Craddick felt ambushed. Later, the two principals issued dueling press statements. “Maybe she is playing politics,” Craddick’s said, “or maybe she and her staff are inept.” Strayhorn fired back: “Last week I told the members of the Texas House of Representatives the truth about the tax increase bill they approved.…My heart truly does go out to those lawmakers. They passed the largest tax increase in Texas history and it does not balance.” I have barely scratched the surface of all the intrigue that surrounded this episode, which was the talk of the Capitol for days. Only the result is certain: Craddick was the one person in the Republican leadership who hadn’t been mad at Strayhorn—and now he is.

THIS BRINGS US BACK to the original question: Crazy—or crazy like a fox? On one level, Strayhorn’s antagonistic stance toward the Republican leadership makes perfect sense. Call it the martyr strategy. It worked for Phil Gramm back in the early eighties, when he was a young Democratic congressman who broke with his party’s leadership to work for Ronald Reagan’s budget cuts. The Democratic leadership was so enraged that they vowed to punish him, and they stripped him of his position on the House Budget Committee. But Gramm had the last laugh. He resigned from his congressional seat and ran for the vacant post in a special election as a Republican. When he won, he was ideally situated to run statewide, and he went on to serve three terms in the U.S. Senate.

Starting in 2003, Strayhorn has been following a similar path, consistently criticizing the leadership of her own party and positioning herself as a staunch fiscal conservative who has been pilloried for telling the truth about reckless budgets. It makes for compelling copy, but there are three problems. First, it’s not clear how widely her martyrdom is known, or whether this is just inside baseball. Second, her game plan sounds like a great general election strategy, not a great primary election strategy; it appeals to independents, the kinds of voters who don’t show up for primaries and who care more about messages like “one tough grandma” than ideology. Finally, Gramm wanted to be run out of the Democratic party so he could switch. It’s hard to imagine the mother of White House press secretary Scott McClellan and chief Medicare and Medicaid administrator Mark McClellan switching parties to run as a Democrat, although you can find people in the Capitol who think she will—or even run as an independent. (At a recent Republican state convention, delegates were greeted with “Switch Back, Carole” placards, presumably placed by pro-Perry forces. Strayhorn insists she never was a Democrat, that all her races prior to the one against Pickle were for nonpartisan offices. But she was on the Travis County steering committee of Walter Mondale’s 1984 presidential campaign in Texas. Doesn’t that count?)

In the past year, except for the incident involving the House tax bill, Strayhorn has redirected her attacks from the Legislature to the governor, accusing Perry of “callous disregard” for children and assailing him for not seeking $1.6 billion in federal funds that could have alleviated some of the cuts of 2003. After his State of the State speech in January, she quoted herself as having said previously, “[There is] not a shortfall in the budget this session but a shortfall in leadership from the governor.…In a time that cries out for substance, this governor’s speech is a stone skipping on the surface of the state’s most critical issues.”

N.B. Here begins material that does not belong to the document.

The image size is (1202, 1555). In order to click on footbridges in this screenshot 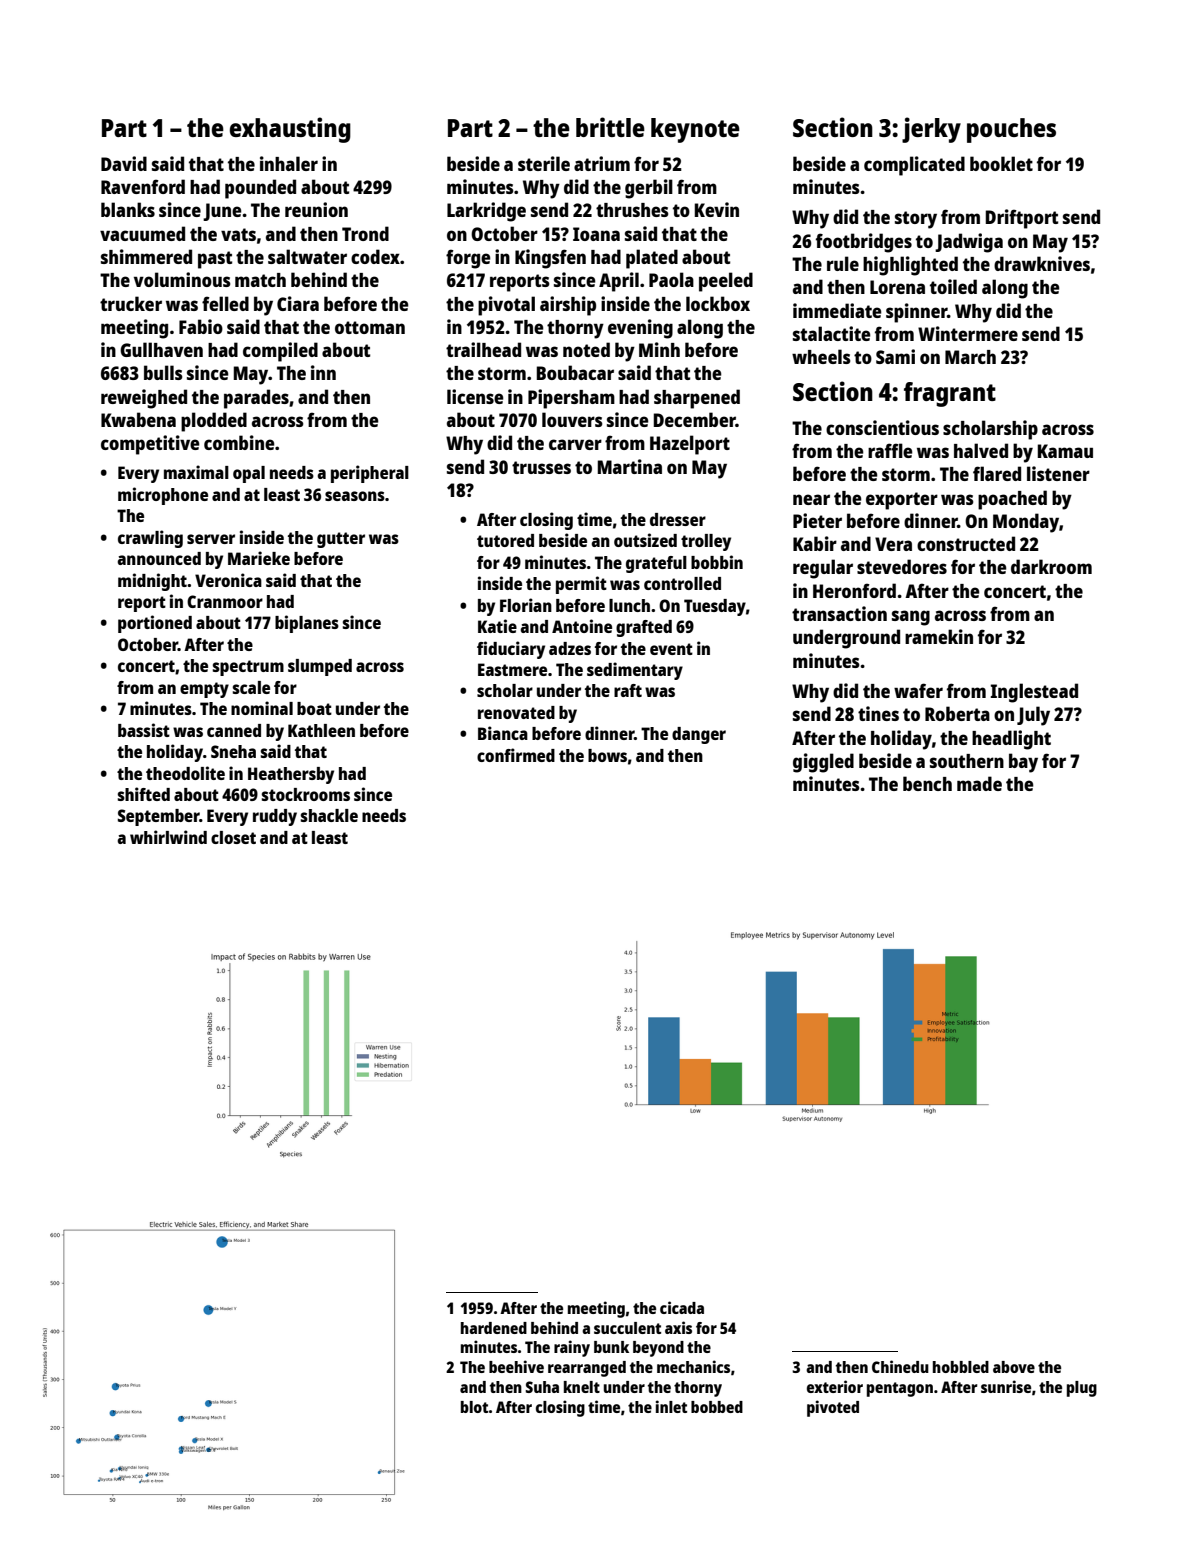, I will do `click(864, 243)`.
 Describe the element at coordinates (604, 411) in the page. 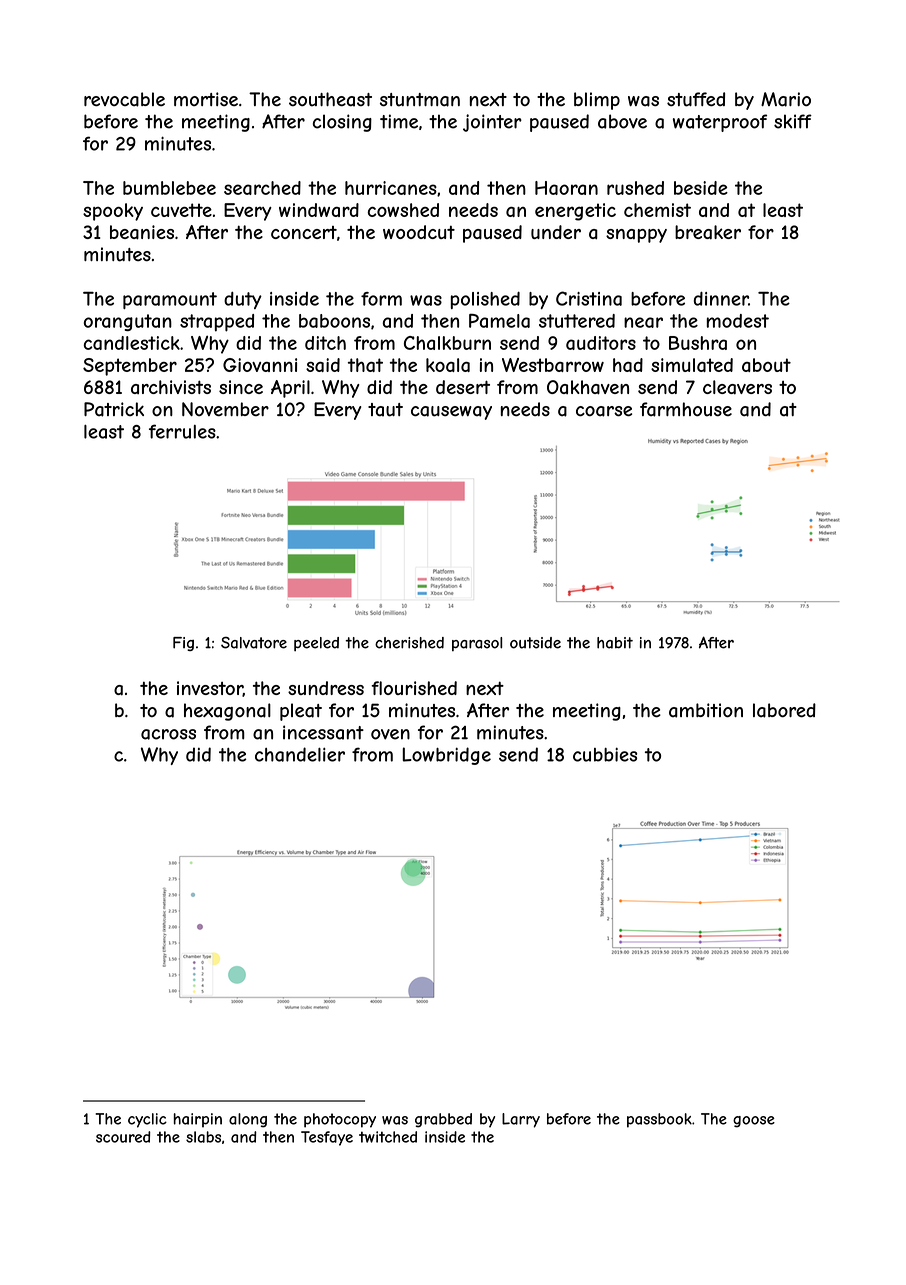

But how can she beat him? I pointed out that she has raised $5.7 million, whereas he’ll have four times that much if he wants it. And he has the support of the Republican party base, which is likely to be decisive in the primary.

“Hogwash on Perry having the base locked up,” she said, interrupting my speculations. “They’re believing their own news releases. I do not mind rough-and-tumble. Texans are ashamed of what is going on now in their state.”

But hasn’t she been reduced to seeking contributions from trial lawyers?

“Hogwash on trial lawyers,” she said.

“When are you going to announce?” I asked, trying not to sound too eager for the answer.

She stared at me. “We view ourselves on the eve of battle,” she said. “We are nerved for the contest and must conquer or perish.” I should have recognized it, but I didn’t. Sam Houston, before San Jacinto.

Well, they said Sam Houston was crazy too.